Render every line of the items below as a JSON list of strings, one string per line, with blank lines and pictures left out.

-- begin Material for this exercise --

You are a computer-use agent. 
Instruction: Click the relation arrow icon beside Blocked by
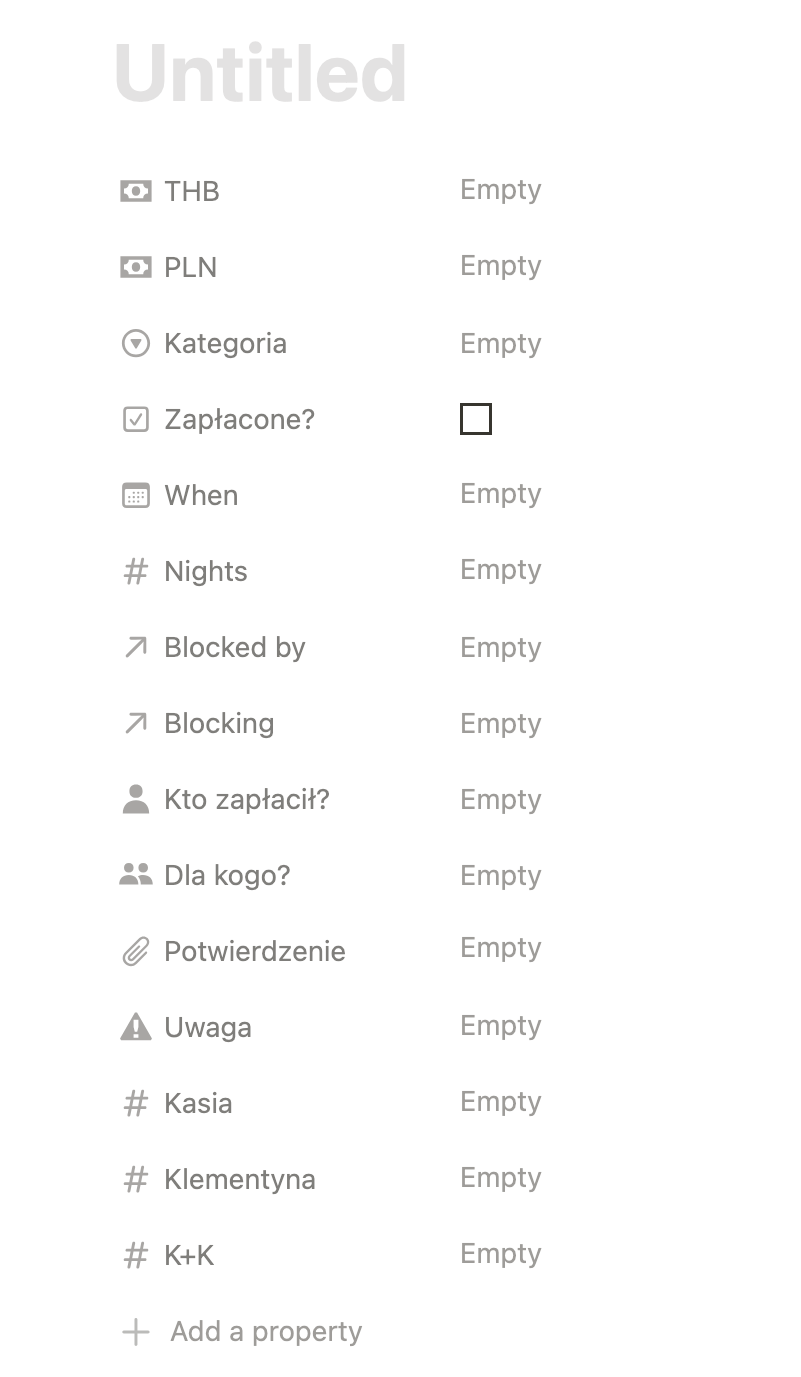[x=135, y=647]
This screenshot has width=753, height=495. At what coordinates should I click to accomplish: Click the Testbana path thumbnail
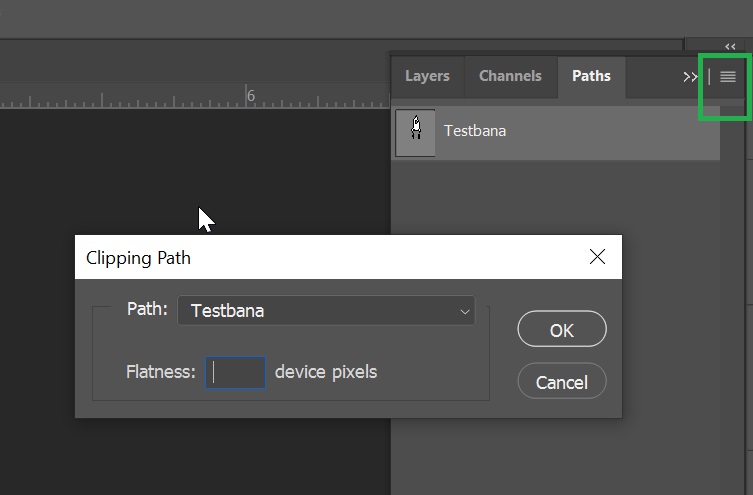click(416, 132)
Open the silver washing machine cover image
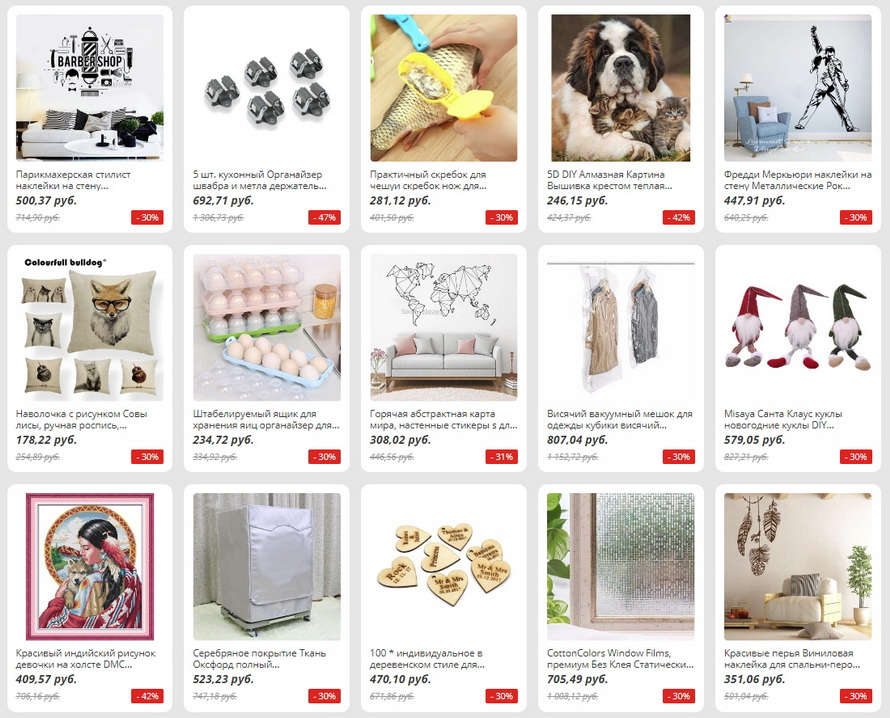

-- end Material for this exercise --

Solution to the problem:
[
  "You are a computer-use agent. ",
  "Instruction: Click the relation arrow icon beside Blocked by",
  "[x=135, y=647]",
  "This screenshot has width=753, height=495. At what coordinates should I click to accomplish: Click the Testbana path thumbnail",
  "click(416, 132)",
  "Open the silver washing machine cover image"
]